As I rode by Tam in the passenger seat of my friend Connor Wynne Parrys ‘91 Honda Civic, I saw two headlights swerve into my lane. A moment later, as my friend and I crawled out of the smoking, crushed tin can of a car, we realized that our seat belts had just saved our lives. I locked eyes with the person who had just hit us and recognized him immediately. He was a classmate, probably drunk, making his way home after a night of partying. This was a drive that he had done hundreds of times, often inebriated, without incident, without doubting himself, and without his friends holding him back. But on this night he had crossed the line, literally.
Drunk driving in the Tam community is something that somehow slips its way into the party scene without much controversy. It’s a big choice, where someone can easily allow the safety of their life and their friends’ lives to take a back seat just to keep the party going. This is how I viewed drunk driving for a long time. As an underclassmen, I watched the popular seniors do it without injury or consequence. My perspective changed when I found myself in a hospital bed, unable to walk, and overheard the doctors telling Connor that he would need surgery on his lacerated kidney. At that moment, I swore to myself that I would never drink and drive.
After the accident, many of my friends posted pictures on Instagrams and Facebooks of me in the hospital and Connor’s destroyed car, commenting about how our accident made them feel sad, scared, anxious, and guilty. My fellow Tam students wanted their families and friends to know that they, too, felt the impact of the accident, and were also swearing off drunk driving.

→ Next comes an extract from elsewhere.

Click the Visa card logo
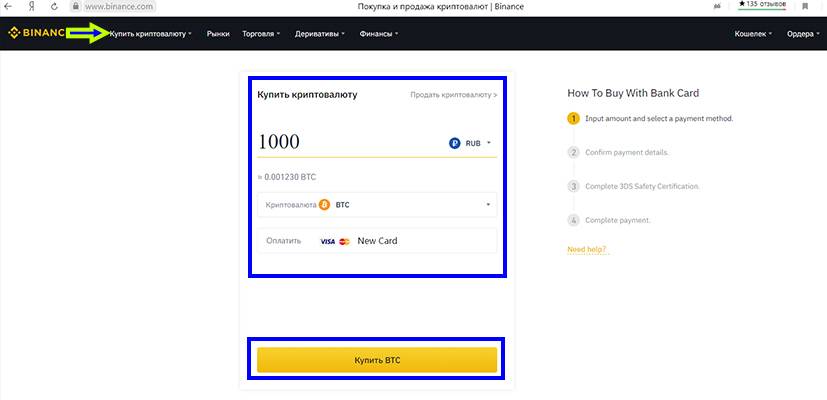[327, 241]
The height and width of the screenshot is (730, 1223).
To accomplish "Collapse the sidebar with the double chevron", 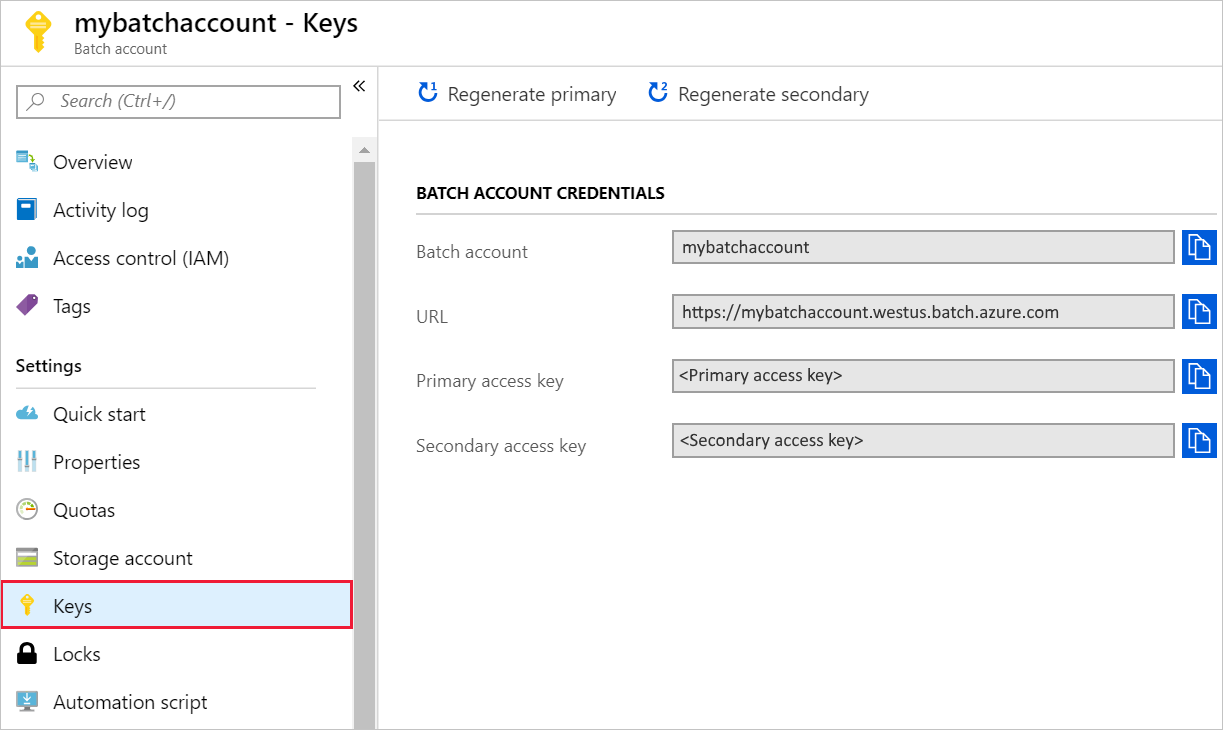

A few weeks later, I was at a party and the night was coming to an end. An inebriated friend of mine started to say goodbye to everyone, but brushed by me without saying anything—being conspicuously inconspicuous. There was an ominous feeling in the room as he left to drive home, everyone knowing what he was about to do was wrong, and that he was avoiding me as if I was the voice of reason he didn’t want to hear. Though I don’t want people to feel uncomfortable around me, I have had trouble at each party when someone inevitably brushes by me with the same averted gaze.
It was a year ago, on May 27, that my fellow students and I held a rally chronicling the night of my accident. In close collaboration with former principal Julie Synyard and several teachers, we presented our perspectives to a packed gymnasium. As a result, we scared a lot of people in that room, but we also changed a lot of minds about the seriousness of drunk driving. After the rally was over, you could feel the change in the air. Students and teachers were crying. I was crying. Hundreds of my fellow classmates signed a pledge to stop drunk driving.
As time has passed since the accident and the rally, I have noticed that the impact on Tam students may have just been a temporary one. I have started to see kids who are very close friends of mine slip back into the mindset that it is okay to drive under the influence. Also, as the physical scars on my body and pain from the accident have faded away, I care less about the dangers that my friends are putting themselves in. While I wouldn’t drive drunk myself, I’m no longer the kid that others avoid on the way to their cars. I’m scared that we as teenagers are so short sighted that it will take another tragedy to rein us in again.